--- DATA SHOWN Enclosed Below ---
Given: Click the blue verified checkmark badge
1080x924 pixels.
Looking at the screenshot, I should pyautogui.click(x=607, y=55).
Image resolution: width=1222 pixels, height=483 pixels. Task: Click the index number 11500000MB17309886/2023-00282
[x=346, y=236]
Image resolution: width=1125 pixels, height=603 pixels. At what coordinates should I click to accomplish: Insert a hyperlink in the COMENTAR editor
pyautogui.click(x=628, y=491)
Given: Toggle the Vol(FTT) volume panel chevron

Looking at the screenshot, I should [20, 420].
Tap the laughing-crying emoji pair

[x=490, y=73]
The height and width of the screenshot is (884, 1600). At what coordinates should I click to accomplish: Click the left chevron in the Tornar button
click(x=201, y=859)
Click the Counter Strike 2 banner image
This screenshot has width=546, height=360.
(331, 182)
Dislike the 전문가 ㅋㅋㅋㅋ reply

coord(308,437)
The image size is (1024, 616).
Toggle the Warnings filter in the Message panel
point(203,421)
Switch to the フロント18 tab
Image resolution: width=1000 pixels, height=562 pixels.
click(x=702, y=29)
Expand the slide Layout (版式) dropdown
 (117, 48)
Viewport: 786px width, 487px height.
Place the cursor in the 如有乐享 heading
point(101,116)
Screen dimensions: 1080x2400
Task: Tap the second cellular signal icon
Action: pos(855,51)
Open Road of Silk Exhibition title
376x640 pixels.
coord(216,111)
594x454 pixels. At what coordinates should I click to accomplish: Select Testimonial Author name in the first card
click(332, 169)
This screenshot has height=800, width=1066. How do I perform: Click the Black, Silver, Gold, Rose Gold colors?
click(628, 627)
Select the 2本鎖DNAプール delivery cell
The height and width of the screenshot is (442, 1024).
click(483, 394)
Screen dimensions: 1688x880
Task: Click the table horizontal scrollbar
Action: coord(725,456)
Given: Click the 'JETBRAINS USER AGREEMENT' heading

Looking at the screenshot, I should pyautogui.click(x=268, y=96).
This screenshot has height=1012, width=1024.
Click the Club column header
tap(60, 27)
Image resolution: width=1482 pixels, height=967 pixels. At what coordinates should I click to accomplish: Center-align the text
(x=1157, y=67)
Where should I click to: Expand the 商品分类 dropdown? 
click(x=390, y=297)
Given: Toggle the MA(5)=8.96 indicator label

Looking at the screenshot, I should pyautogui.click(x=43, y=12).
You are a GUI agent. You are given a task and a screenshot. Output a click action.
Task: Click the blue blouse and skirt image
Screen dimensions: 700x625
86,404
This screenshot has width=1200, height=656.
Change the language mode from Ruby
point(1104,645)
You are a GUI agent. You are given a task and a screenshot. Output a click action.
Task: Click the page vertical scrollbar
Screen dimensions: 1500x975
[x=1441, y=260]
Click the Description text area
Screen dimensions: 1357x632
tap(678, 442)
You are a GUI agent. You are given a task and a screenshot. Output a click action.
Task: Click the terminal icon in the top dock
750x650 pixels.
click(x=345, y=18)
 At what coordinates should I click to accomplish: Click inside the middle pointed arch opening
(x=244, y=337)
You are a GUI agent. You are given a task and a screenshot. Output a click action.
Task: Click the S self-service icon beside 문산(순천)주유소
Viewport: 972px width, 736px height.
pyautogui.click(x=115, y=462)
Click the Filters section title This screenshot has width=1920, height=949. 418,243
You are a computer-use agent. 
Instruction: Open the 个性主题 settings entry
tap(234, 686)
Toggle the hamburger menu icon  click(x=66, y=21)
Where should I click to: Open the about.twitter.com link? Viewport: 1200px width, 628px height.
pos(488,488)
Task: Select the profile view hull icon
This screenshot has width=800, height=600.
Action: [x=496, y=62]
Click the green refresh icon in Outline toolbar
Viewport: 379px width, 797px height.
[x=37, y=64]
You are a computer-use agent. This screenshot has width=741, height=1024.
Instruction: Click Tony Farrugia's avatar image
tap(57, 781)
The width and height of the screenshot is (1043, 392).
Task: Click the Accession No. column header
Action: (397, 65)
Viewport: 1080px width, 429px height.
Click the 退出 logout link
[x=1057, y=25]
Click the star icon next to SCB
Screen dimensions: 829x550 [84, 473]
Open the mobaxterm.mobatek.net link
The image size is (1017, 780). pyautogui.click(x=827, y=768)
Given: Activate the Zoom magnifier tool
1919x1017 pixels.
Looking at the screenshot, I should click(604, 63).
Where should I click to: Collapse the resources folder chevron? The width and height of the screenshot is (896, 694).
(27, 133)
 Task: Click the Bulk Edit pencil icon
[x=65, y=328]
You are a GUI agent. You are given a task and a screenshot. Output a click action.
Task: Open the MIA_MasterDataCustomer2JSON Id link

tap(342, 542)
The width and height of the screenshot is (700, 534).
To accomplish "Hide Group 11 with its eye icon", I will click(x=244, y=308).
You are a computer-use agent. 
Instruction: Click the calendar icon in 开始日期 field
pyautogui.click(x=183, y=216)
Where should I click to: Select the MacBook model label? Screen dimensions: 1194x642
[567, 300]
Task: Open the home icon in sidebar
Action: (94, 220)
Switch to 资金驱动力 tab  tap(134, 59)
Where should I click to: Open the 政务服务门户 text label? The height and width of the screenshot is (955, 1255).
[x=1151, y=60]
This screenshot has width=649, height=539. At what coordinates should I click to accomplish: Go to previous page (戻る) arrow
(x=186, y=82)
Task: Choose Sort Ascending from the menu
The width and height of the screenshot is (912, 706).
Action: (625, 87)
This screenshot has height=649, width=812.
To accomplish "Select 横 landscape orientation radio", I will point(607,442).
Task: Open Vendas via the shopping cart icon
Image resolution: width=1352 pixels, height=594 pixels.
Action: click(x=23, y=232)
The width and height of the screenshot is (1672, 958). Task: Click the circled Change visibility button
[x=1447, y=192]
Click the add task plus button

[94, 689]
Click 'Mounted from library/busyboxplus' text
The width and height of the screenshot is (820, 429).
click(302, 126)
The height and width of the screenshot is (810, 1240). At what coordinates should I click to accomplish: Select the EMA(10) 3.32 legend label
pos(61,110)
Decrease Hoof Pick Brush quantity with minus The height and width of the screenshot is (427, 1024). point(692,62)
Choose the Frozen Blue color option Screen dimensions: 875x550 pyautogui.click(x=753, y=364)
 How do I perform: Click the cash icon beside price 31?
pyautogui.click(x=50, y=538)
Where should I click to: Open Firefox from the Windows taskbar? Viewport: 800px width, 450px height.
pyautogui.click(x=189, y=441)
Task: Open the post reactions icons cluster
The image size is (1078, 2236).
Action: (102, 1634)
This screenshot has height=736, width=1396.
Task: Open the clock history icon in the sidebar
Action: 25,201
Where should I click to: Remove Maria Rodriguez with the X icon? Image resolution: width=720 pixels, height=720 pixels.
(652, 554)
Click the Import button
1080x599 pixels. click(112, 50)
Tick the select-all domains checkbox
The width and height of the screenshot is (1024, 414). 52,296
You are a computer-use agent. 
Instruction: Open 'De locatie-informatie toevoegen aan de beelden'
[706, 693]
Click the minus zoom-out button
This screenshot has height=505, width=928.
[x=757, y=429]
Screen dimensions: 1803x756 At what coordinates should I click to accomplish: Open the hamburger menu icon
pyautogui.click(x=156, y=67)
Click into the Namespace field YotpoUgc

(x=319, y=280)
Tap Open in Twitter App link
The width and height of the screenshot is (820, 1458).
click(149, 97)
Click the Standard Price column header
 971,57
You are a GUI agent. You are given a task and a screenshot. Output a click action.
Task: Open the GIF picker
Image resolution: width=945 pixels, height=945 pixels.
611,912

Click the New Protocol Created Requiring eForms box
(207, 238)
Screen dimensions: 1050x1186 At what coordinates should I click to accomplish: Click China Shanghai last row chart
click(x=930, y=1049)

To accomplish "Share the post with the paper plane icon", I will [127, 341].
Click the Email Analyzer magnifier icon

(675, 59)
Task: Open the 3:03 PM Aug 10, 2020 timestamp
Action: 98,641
--- End of Enclosed DATA SHOWN ---
THE PROBLEM:
Search the listing for the string "post". Copy each line where it turns up.

TASK ANSWER:
Task: Open the post reactions icons cluster
To accomplish "Share the post with the paper plane icon", I will [127, 341].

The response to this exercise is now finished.